PROBLEM 1 »
Answer these questions using the stashbuster sweater thread:
(a) What needle size is given for the worsted swatch?
(b) Which two yarn weights has the writer mixed?
(c) What must someone who wants a top down have available?
PROBLEM 2 »
Write the next part of the stashbuster sweater thread, picking up after its final sentence.

EXTRACT »

Other Stashbusters I use colors that go well together. right now I am doing a green, brown, beige stashbuster with orange and red and olive green thin stripes. It is going to be quite pretty . I will post a picture of the back or front (not sure what it is yet, here.

There is no limit to the number of different sweaters.

I have even mixed sport weight and worsted weight and that can be done if the light yarn is used in a stretchy pattern. I wouldn't recommend it for this one BUT it does work on rare occasions.

So decide what you are going to do and get your yarn and needles ready. If you have done a worsted swatch with size 5mm (US8) you can use the same stitches per inch. the stastbuster doesn't need an exact stitch count as we are doing narrow strips sideways with different yarns and different patterns. I will post some tomorrow.

I know some of you are going to do a tunic like the one pictures below -it won't be different except you will make the sideways knit strips longer.


----------



## Designer1234 (Aug 9, 2011)

Designer1234 said:


> I am so pleased with all the lovely sweaters. We will start a second one in the same workshop (so that you can read the instructions and the questions and answers again.
> 
> We will work on sideways knit (hopefully you will do a stashbuster, and if someone really wants I will help them make a top down. If they want to do a top down they will have to have a pattern available for the neck cast on..

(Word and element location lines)
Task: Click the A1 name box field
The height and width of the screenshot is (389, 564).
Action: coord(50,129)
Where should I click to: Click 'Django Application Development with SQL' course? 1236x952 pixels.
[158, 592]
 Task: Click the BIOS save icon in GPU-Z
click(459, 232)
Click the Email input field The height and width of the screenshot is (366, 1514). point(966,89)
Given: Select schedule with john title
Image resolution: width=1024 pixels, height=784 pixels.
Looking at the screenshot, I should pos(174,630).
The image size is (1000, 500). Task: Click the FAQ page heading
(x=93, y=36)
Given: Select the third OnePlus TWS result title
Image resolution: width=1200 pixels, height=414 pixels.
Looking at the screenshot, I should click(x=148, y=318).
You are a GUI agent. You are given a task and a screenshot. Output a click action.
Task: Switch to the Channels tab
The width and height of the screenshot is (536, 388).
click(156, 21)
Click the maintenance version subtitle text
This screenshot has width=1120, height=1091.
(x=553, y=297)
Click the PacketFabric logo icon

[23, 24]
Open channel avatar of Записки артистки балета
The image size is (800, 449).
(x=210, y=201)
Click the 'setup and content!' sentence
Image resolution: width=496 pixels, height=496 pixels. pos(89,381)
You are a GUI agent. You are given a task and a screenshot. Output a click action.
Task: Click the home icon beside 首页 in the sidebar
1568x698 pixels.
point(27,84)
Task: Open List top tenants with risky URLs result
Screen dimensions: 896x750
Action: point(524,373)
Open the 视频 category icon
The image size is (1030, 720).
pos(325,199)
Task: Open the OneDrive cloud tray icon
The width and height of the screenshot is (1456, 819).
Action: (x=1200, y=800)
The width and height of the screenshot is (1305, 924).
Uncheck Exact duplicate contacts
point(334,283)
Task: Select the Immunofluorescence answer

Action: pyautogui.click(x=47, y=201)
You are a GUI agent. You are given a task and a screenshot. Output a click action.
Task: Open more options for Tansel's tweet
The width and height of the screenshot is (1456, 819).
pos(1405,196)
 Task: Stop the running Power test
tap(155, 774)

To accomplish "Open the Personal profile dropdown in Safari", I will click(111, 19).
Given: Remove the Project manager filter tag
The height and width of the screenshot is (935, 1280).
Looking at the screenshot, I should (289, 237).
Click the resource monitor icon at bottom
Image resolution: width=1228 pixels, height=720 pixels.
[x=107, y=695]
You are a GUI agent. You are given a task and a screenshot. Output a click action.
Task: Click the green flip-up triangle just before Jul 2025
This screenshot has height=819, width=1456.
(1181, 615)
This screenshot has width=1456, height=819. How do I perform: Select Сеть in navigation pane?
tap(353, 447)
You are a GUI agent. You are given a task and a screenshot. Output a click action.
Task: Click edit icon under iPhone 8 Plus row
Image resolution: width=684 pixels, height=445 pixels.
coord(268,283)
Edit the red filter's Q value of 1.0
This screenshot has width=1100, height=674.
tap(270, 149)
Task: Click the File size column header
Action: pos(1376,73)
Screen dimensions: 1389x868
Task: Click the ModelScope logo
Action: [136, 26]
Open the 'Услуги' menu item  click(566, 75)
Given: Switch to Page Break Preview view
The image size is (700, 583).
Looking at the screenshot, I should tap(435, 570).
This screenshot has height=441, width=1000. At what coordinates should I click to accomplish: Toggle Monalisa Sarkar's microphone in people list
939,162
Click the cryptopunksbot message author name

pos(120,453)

RIGHT ANSWER 1 »
(a) 5mm (US8)
(b) Sport weight and worsted weight
(c) A pattern for the neck cast on

RIGHT ANSWER 2 »
> 
> ...


----------



## DaylilyDawn (Jul 23, 2011)

Shirley,
I am still working on my sweater, I had to start over due to having the wrong gauge with the larger needle I went up to after my ribbing was finished. So I started over with the front. I will recycle the yarn to use for the back.


----------



## Designer1234 (Aug 9, 2011)

Ladies: I posted the post with the pictures below on the wrong topic. I meant it to go into the workshop. As it might be of interest to some of you, rather than have admin remove it - I will repost it in the workshop as well. Sorry for the mistake. It is easy to do when two topics are open about the same subject. 

I feel a bit foolish but I hope you will either ignore it or find it interesting. We are going to do another sweater in the Workshop starting on Monday, and that is what the post was about. Designer, (Shirley).


----------



## run4fittness (May 22, 2011)

Designer1234 said:


> Ladies: I posted the post with the pictures below on the wrong topic. I meant it to go into the workshop. As it might be of interest to some of you, rather than have admin remove it - I will repost it in the workshop as well. Sorry for the mistake. It is easy to do when two topics are open about the same subject.
> 
> I feel a bit foolish but I hope you will either ignore it or find it interesting. We are going to do another sweater in the Workshop starting on Monday, and that is what the post was about. Designer, (Shirley).


Don't worry about it! Just call it a pre-senior moment!


----------



## Jomoyach (Feb 19, 2012)

Arlenecc, love your sweater. beautiful colors.

I'm still working on the yoke of the back. I decided to do seed stitch for the yoke, boy is it taking me a long time. So I still have a ways to go, ( front yoke, bottom and sleeve borders) but I'm so impressed with everyone's tops. Thanks for the inspiration and motivation to keep going.


----------



## arlenecc (Jul 27, 2012)

Jomoyach said:


> Arlenecc, love your sweater. beautiful colors.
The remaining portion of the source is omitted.